• _SUPPLIED RECORDS_:

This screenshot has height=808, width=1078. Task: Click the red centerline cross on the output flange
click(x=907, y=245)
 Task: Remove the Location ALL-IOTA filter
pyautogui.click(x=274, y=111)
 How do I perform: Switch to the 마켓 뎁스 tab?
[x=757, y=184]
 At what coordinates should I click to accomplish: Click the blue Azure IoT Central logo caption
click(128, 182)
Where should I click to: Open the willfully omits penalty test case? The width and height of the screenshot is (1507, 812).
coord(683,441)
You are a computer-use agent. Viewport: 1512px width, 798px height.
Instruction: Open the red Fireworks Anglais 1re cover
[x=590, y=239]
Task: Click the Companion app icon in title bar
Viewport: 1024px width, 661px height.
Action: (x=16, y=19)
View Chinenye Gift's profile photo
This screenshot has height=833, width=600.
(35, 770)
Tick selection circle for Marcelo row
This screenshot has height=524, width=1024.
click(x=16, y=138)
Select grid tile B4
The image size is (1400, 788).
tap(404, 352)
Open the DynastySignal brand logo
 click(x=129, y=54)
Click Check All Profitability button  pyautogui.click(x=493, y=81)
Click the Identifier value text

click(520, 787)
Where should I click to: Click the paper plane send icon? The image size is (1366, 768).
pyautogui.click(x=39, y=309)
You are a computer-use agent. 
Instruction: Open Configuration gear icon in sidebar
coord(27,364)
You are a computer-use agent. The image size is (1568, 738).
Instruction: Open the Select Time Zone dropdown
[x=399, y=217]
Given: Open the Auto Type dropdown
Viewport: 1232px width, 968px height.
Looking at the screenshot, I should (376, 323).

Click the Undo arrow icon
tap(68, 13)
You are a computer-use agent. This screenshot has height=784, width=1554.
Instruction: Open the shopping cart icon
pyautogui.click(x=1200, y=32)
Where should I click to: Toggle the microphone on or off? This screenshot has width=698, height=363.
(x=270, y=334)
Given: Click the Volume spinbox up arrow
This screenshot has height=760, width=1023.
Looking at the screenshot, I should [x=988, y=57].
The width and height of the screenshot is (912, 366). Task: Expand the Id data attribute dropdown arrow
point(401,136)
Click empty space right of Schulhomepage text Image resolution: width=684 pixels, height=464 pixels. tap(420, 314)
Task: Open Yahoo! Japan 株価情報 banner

• _EXERCISE OBJECTIVE_: Referring to the material above, set down exactly the lines between the line with "Where should I click to: Click" and the line with "Given: Open the Auto Type dropdown", inclusive, and no other lines.

• _FINAL ANSWER_:
Where should I click to: Click the paper plane send icon? The image size is (1366, 768).
pyautogui.click(x=39, y=309)
You are a computer-use agent. 
Instruction: Open Configuration gear icon in sidebar
coord(27,364)
You are a computer-use agent. The image size is (1568, 738).
Instruction: Open the Select Time Zone dropdown
[x=399, y=217]
Given: Open the Auto Type dropdown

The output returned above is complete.